Les pêcheurs du ciel de Tim Powers

Dans un futur californien quelque peu désenchanté, Thomas se morfond dans un monastère. Désireux de prendre le large, il se lance dans une carrière de pêcheur du ciel, le braconnage des tire-d'aile des espèces de petits hommes oiseaux tenant de la pie voleuse. En dépouillant ces bestioles pendant quelques mois, il espère avoir de quoi se lancer dans le vaste monde. Malheureusement, il se fait prendre dès la première tentative et fuit le monastère à toute jambe. Il risque en effet d'être livrer aux autorités qui le condamneront à avoir les mains coupées. Confronté à un monde hostile et assez démuni, Thomas se montrera assez teigneux ou malin pour survivre avant d'avoir la chance de faire quelques bonnes rencontre.
Quand, enfin, il émergea, trempé par la rosée, d'un buisson de lauriers, il vit devant lui un bloc de béton recouvert de genévriers. Le soleil en éclairait déjà la haute bordure blanche. Il se souvint avoir lu quelque part que ce n'était que dans la région qu'on l'appelait l'autoroute d'Hollywood. Les audacieux colporteurs qui transportaient dans des charrettes tirées par des ânes entre San Francisco et Sans Diego l'appelaient la Route 5. A en croire certaines légendes, cette vieille route courait du Canada jusqu'au Mexique.

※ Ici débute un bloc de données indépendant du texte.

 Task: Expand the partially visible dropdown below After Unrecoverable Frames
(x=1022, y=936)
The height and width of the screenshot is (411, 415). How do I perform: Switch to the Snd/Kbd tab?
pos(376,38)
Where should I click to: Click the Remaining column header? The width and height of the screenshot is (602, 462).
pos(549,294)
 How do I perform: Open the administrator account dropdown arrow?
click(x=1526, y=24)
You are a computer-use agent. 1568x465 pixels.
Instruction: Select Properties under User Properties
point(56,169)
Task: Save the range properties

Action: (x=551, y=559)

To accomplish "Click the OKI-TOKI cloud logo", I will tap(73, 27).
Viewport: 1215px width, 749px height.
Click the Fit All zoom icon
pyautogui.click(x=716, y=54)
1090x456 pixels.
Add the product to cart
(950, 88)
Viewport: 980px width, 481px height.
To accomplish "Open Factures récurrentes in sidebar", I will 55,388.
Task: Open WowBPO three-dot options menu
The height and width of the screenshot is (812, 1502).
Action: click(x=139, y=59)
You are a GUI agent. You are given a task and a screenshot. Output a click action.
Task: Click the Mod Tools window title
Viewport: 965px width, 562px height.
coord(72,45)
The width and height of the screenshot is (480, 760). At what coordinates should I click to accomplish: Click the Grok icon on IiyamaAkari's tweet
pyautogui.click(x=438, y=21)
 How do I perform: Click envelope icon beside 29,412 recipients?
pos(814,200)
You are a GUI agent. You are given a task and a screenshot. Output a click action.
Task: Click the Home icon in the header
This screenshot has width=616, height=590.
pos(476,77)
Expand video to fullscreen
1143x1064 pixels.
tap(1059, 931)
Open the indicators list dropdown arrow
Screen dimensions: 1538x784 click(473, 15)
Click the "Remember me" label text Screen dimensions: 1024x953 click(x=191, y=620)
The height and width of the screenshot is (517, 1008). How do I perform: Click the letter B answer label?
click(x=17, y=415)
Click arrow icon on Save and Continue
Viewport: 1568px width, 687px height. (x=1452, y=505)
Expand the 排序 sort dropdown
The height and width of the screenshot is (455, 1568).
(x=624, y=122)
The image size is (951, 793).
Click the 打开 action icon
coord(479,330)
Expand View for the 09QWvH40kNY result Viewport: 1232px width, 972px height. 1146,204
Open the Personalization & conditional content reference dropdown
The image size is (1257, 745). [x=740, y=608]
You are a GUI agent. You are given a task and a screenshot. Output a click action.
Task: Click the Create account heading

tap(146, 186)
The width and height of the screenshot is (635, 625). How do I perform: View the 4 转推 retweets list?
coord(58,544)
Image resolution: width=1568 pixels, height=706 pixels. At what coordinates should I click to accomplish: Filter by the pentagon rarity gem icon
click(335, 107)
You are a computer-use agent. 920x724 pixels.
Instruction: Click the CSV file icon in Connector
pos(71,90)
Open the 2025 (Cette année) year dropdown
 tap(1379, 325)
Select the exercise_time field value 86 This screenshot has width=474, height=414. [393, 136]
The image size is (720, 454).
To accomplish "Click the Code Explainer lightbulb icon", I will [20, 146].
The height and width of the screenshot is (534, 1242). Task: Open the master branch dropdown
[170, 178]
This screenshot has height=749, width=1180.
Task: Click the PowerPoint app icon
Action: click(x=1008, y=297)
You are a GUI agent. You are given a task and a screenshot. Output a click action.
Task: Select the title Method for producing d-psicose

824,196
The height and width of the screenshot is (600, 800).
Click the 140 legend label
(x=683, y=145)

Le roman est mené tambour battant, sans temps mort ou digressions, on ne s'ennuie pas mais le mécanisme des rebondissements constants apparait finalement assez artificiel même si la surenchère finit par s'arrêter à temps. Second roman de Tim Powers, Les pêcheurs du ciel est vraiment une oeuvre de jeunesse qui tranche avec mes lectures précédentes. On ne retrouve pas l'auteur des Puissances de l'invisible ou d'à deux pas du néant. Une lecture courte, rafraichissante et distrayante, dans la ligne des Fleuves noirs Anticipation, mais pas plus.